8 Israël is verwoest. Zij ligt tussen de volken als een gebroken pot.
9 Zij is als een eenzaam rondzwervende, wilde ezel. Zij heeft geen andere vrienden dan die zij heeft gehuurd. Assyrië is één van hen.
10 Maar ook al huurt zij vrienden uit vele volken, Ik zal haar in ballingschap sturen. Dan zal zij eindelijk een tijdje verlost zijn van de last van die mooie koning van haar.
11 Israël heeft talrijke altaren gebouwd, maar niet om Mij te aanbidden! Zij gebruikte die altaren om te zondigen.
12 Zelfs al gaf Ik haar tienduizend wetten, dan zou zij nog zeggen dat zij niet voor haar waren bedoeld. Zij zouden van toepassing zijn op mensen ver weg.
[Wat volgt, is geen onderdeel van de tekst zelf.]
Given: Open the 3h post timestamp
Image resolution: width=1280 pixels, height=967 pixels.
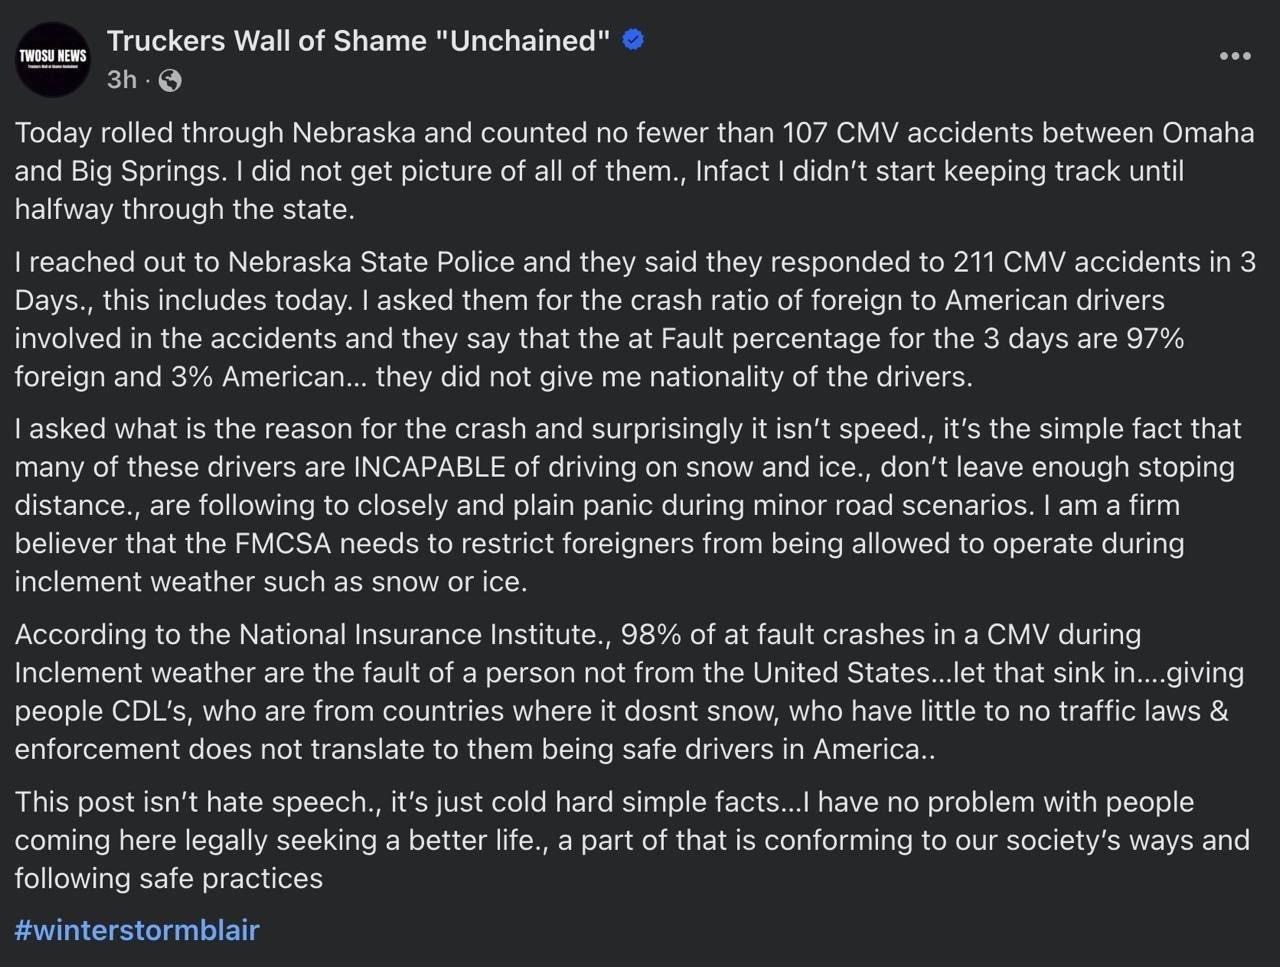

13 Haar volk is dol op het offerritueel, maar Míj zegt het niets. Ik zal hen ter verantwoording roepen voor hun zonden en hen straffen. Ik ga hen terugsturen naar Egypte.
14 Israël heeft grote paleizen gebouwd en Juda heeft talloze versterkte steden gesticht, maar zij hebben hun maker vergeten. Daarom zal Ik hun paleizen en vestingen in vlammen laten opgaan.’